Normal background growth was observed with both strains. The number of revertant colonies was not reduced at any concentrations tested. Precipitation of the test item was observed at concentrations of 185.2 to 5000 µg/plate.

From the results obtained, the highest concentration suitable for the first mutagenicity test was selected to be 5000.0 µg/plate with and without metabolic activation.

In the first mutagenicity test performed with and without metabolic activation, no substantial increase in the number of revertant colonies was observed after treatment with test item at any concentrations.

In the second mutagenicity test carried out with and without metabolic activation, again treatment of the tester strains with the test item did not lead to an increase in the number of revertant colonies at any concentrations.

In both mutagenicity tests normal background growth was observed with all strains at all concentrations. The number of revertant colonies was not reduced. Precipitation of the test item on the surface of the agar plates was observed at concentrations of 625 to 5000 µg/plate.

In the experiments negative (solvent) and positive control treatments were included for all strains. The mean numbers of revertant colonies on negative control plates were found to be within acceptable ranges.
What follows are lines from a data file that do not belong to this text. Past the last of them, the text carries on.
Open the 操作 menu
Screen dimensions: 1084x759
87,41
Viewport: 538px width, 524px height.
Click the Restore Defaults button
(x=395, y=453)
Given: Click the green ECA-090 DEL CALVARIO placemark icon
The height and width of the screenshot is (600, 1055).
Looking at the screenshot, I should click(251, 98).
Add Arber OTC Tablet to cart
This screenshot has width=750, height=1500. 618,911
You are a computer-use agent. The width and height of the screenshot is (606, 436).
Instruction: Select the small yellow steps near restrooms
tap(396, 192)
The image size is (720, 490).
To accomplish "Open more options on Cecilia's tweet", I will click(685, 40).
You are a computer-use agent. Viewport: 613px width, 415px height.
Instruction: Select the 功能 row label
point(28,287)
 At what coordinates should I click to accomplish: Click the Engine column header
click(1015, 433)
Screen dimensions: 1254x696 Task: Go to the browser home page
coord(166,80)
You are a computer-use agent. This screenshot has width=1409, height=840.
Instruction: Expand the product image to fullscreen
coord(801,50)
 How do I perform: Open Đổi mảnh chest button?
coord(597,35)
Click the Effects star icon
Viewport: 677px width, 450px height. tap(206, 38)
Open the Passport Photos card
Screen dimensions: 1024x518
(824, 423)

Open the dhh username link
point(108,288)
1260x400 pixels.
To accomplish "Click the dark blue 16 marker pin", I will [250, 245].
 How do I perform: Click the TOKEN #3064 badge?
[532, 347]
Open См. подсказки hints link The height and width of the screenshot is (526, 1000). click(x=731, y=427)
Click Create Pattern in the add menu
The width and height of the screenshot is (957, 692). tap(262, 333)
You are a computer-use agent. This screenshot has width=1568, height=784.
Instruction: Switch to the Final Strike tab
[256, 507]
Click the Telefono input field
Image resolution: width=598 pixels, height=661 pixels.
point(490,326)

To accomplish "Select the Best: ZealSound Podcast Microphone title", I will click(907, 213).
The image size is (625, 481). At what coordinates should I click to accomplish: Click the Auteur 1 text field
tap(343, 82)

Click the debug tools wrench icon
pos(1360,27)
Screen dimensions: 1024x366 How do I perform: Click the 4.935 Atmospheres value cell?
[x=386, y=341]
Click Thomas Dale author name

The positive controls induced appropriate increases in the number of revertant colonies in all experiments, thus demonstrating the correct strain functioning and the activity of the S9-mix.

In conclusion, it can be stated that during the described mutagenicity test and under the experimental conditions reported, the test item did not induce gene mutations by base-pair changes or frameshifts in the genome of the strains used.

Therefore, the test item is considered to be non-mutagenic in this Salmonella typhimurium and Escherichia coli reverse mutation assay.